What is being asked =>
Give the stretch of the material below, from the line containing "Our Story (919, 1072)" through the line containing "spQuality (668, 1107)", as a Markdown table with a Row column numbering each line and a Line column holding the line itself. Leave out any blank lines.

((

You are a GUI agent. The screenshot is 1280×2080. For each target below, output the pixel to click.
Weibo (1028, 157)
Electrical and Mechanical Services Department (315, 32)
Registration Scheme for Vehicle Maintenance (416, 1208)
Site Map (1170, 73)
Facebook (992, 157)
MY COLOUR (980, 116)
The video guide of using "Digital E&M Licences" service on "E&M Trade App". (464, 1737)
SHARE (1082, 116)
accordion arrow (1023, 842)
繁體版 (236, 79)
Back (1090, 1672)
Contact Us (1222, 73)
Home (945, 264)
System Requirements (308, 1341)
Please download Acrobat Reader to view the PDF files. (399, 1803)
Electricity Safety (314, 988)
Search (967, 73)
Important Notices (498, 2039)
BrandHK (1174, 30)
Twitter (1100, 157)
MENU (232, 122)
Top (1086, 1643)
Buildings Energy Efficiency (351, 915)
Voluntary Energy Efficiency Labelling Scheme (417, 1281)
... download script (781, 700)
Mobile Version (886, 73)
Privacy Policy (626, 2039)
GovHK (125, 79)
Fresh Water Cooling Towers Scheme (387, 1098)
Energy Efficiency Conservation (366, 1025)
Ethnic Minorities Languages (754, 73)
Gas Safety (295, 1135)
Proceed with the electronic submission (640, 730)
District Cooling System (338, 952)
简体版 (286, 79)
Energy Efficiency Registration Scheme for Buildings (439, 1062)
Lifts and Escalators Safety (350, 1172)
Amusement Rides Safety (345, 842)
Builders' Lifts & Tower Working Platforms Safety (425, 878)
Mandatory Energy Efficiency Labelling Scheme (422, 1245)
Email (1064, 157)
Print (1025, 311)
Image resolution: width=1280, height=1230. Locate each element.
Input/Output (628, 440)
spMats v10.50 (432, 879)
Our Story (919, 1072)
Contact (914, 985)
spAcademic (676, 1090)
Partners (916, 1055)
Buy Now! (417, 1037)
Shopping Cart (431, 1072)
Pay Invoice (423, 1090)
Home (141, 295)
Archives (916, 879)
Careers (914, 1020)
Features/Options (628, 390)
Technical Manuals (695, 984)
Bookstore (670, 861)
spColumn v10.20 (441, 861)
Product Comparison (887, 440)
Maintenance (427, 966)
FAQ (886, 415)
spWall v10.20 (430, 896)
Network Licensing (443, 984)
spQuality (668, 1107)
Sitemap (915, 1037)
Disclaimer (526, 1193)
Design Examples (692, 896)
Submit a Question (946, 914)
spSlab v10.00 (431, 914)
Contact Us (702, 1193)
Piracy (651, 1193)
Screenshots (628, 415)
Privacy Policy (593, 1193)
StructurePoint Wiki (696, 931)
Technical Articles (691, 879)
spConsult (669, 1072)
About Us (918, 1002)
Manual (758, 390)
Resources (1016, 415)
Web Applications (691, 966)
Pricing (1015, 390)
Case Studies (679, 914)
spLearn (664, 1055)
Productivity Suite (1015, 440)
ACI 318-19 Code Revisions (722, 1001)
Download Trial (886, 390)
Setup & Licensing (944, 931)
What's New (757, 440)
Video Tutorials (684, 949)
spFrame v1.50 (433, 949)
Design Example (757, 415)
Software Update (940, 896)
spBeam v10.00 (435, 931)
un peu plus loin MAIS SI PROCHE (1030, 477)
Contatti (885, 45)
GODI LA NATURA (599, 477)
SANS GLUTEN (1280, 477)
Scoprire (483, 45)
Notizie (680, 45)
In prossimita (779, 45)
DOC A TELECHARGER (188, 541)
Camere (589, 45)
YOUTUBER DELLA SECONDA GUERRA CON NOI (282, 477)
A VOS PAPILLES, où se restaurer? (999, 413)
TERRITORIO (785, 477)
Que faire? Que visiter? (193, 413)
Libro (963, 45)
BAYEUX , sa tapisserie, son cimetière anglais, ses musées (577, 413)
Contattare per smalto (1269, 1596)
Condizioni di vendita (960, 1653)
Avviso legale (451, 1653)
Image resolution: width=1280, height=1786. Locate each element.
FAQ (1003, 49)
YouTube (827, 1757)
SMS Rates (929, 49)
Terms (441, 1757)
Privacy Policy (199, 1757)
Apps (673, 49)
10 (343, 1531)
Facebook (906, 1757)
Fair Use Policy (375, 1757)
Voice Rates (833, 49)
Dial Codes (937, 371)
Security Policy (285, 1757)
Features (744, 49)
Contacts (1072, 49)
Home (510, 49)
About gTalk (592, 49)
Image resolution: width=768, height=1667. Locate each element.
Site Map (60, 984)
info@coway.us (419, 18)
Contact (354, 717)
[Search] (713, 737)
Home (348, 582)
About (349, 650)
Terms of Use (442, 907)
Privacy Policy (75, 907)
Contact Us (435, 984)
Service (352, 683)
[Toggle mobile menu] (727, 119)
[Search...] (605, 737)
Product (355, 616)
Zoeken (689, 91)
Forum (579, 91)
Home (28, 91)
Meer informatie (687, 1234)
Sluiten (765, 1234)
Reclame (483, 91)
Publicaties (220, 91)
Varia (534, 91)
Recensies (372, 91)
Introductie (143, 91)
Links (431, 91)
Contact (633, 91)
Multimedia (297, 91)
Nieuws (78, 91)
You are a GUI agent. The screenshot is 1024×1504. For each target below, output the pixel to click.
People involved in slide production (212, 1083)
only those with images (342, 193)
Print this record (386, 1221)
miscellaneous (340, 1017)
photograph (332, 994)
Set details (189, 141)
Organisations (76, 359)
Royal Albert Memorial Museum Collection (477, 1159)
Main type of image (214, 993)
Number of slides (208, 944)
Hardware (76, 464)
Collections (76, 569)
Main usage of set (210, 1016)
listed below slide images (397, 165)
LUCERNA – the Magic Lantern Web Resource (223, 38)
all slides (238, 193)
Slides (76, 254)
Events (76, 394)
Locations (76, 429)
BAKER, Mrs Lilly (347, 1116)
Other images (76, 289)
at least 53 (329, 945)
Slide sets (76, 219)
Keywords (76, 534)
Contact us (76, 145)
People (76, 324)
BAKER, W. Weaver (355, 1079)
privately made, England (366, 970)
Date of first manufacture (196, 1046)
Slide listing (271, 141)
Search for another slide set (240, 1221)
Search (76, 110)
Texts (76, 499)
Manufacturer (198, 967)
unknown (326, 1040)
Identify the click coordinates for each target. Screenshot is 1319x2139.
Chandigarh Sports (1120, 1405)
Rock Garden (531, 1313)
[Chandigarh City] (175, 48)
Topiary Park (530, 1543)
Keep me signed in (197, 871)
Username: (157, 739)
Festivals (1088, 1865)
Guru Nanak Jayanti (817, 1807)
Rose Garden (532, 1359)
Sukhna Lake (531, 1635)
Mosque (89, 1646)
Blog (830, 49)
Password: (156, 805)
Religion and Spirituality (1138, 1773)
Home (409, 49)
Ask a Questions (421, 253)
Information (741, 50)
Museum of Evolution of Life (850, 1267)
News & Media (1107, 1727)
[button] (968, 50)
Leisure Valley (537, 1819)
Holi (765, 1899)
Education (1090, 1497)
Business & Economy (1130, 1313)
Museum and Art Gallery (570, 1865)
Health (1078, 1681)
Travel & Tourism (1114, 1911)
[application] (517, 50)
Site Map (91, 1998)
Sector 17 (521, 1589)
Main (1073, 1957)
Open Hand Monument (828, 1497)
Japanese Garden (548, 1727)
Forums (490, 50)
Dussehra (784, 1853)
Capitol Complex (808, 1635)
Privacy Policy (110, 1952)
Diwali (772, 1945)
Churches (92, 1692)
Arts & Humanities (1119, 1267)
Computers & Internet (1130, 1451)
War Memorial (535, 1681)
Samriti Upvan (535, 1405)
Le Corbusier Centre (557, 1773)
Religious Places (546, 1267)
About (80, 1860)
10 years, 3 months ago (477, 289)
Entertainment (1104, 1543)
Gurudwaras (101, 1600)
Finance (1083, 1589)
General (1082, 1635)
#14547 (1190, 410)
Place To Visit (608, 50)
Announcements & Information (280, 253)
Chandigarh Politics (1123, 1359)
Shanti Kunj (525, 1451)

))

Output for this exercise =>
| Row | Line |
|---|---|
| 1 | Our Story (919, 1072) |
| 2 | Contact (914, 985) |
| 3 | spAcademic (676, 1090) |
| 4 | Partners (916, 1055) |
| 5 | Buy Now! (417, 1037) |
| 6 | Shopping Cart (431, 1072) |
| 7 | Pay Invoice (423, 1090) |
| 8 | Home (141, 295) |
| 9 | Archives (916, 879) |
| 10 | Careers (914, 1020) |
| 11 | Features/Options (628, 390) |
| 12 | Technical Manuals (695, 984) |
| 13 | Bookstore (670, 861) |
| 14 | spColumn v10.20 (441, 861) |
| 15 | Product Comparison (887, 440) |
| 16 | Maintenance (427, 966) |
| 17 | FAQ (886, 415) |
| 18 | spWall v10.20 (430, 896) |
| 19 | Network Licensing (443, 984) |
| 20 | spQuality (668, 1107) |